Us-angriff auf iran: eskalation im nahen osten – was jetzt?
Die USA haben am 28. Februar mit Raketen und Drohnen einen Angriff auf Ziele im Iran gestartet, nachdem Präsident Donald Trump von „großen Kampfeinsätzen“ gegen das Land gesprochen hatte. Die Eskalation markiert eine deutliche Zuspitzung der Spannungen nach dem Scheitern der Atomgespräche. Die Reaktion Teherans erfolgte prompt mit Angriffen auf US-Stützpunkte in der Region.

Kriegsereignisse im nahen osten: ein überblick
Der Angriff, Teil der Operation „Epic Fury“, wurde nach monatelangen diplomatischen Bemühungen und militärischen Spannungen durchgeführt. Trump hatte zuvor die Zerstörung des iranischen Raketenprogramms und anderer militärischer Fähigkeiten versprochen, um sicherzustellen, dass Teheran „niemals“ eine Atomwaffe besitzen kann. Dabei warnte er die iranische Führung vor „sicherem Tod“ und forderte die iranische Bevölkerung auf, die Kontrolle zu übernehmen.
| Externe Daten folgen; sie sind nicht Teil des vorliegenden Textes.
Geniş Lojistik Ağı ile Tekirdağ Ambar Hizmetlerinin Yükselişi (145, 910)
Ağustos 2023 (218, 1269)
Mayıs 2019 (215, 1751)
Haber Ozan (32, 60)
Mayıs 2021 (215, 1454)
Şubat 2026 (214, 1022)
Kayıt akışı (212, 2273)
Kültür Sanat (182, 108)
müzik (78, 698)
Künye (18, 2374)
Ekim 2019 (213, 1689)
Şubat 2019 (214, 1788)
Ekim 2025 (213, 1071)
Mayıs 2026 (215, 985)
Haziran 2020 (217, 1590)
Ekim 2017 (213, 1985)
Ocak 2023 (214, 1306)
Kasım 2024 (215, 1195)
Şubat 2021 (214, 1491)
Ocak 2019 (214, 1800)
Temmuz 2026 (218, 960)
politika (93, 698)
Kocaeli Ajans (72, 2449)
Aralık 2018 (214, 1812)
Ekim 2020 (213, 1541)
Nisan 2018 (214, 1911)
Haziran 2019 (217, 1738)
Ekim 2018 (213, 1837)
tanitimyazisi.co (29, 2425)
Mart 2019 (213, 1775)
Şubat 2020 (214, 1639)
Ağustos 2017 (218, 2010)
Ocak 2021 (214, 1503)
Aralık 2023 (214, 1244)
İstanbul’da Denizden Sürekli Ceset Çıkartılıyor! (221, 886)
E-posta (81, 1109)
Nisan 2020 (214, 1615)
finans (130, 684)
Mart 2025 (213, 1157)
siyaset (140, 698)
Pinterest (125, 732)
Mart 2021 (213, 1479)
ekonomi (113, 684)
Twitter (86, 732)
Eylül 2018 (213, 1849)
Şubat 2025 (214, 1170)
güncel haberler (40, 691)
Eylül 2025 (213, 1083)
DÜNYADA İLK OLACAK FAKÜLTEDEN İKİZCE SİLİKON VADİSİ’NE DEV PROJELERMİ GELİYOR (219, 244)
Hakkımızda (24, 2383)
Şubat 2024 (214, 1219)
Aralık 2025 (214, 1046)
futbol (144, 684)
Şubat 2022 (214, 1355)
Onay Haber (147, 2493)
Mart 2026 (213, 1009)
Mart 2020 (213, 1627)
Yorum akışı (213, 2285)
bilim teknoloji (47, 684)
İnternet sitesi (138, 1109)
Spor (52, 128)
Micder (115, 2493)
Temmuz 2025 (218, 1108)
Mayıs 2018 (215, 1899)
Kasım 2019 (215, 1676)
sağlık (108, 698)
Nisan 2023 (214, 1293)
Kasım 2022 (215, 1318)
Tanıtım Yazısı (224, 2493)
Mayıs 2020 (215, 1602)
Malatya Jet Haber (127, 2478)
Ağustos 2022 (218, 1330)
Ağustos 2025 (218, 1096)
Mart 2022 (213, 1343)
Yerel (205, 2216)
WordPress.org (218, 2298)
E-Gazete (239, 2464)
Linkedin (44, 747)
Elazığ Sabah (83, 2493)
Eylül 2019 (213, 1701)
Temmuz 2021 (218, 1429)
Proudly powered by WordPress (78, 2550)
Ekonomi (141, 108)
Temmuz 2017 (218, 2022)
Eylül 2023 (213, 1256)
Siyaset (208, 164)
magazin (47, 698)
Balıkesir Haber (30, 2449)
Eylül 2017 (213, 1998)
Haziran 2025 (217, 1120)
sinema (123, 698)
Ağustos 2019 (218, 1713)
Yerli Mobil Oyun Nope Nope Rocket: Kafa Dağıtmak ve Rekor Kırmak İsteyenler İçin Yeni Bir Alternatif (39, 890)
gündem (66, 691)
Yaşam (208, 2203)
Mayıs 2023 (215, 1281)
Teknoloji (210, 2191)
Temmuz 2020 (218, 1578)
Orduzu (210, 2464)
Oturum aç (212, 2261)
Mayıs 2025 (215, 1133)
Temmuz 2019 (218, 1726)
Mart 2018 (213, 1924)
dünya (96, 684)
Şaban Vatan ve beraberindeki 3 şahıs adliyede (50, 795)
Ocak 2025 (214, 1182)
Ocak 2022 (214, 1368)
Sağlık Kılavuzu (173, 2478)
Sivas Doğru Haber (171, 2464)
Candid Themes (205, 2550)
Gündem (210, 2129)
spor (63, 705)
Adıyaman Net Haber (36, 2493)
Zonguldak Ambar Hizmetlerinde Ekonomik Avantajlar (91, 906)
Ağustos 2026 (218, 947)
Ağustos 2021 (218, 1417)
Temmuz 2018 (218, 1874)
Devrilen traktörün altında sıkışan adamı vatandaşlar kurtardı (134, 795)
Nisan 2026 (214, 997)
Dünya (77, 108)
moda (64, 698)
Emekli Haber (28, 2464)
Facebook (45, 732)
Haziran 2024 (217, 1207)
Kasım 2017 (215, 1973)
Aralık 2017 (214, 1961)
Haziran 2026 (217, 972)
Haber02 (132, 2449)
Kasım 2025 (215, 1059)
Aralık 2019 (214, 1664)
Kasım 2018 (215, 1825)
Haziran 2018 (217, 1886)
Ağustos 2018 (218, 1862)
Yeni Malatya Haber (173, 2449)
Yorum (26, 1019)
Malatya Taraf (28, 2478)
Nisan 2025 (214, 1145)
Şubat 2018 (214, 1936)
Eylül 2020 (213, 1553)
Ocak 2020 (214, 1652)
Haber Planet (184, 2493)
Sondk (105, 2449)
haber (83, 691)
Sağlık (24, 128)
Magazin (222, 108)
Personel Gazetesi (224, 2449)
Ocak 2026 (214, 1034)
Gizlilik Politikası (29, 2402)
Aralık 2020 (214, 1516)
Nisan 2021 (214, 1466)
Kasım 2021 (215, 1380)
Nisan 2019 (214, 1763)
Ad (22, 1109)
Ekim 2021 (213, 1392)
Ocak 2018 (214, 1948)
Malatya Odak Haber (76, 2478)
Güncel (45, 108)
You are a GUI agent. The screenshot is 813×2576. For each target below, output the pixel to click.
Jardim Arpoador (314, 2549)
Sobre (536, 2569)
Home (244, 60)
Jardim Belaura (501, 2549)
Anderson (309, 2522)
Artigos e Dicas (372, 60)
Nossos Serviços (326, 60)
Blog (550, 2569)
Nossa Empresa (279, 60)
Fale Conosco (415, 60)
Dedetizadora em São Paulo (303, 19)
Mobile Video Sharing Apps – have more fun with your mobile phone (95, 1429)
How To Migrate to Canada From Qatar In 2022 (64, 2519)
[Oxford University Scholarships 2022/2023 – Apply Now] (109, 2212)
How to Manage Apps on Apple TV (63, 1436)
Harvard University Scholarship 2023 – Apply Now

Die Operation erfolgte im Zusammenspiel mit Israel, das die militärische Aktion als präventiv begründete und als notwendig zur Beseitigung von Bedrohungen aus dem Land darstellte. US-Truppen setzten dabei Tomahawk-Raketen, Artilleriegeschosse und Drohnen ein. Mehrere Länder, darunter Katar und die Vereinigten Arabischen Emirate, meldeten die Beteiligung an der Luftverteidigung, ebenso wie Großbritannien. Die US-Marine setzte dabei mehrere Flugzeugträger ein, darunter die USS Abraham Lincoln und die USS Gerald R. Ford, ausgestattet mit zahlreichen Kampfflugzeugen.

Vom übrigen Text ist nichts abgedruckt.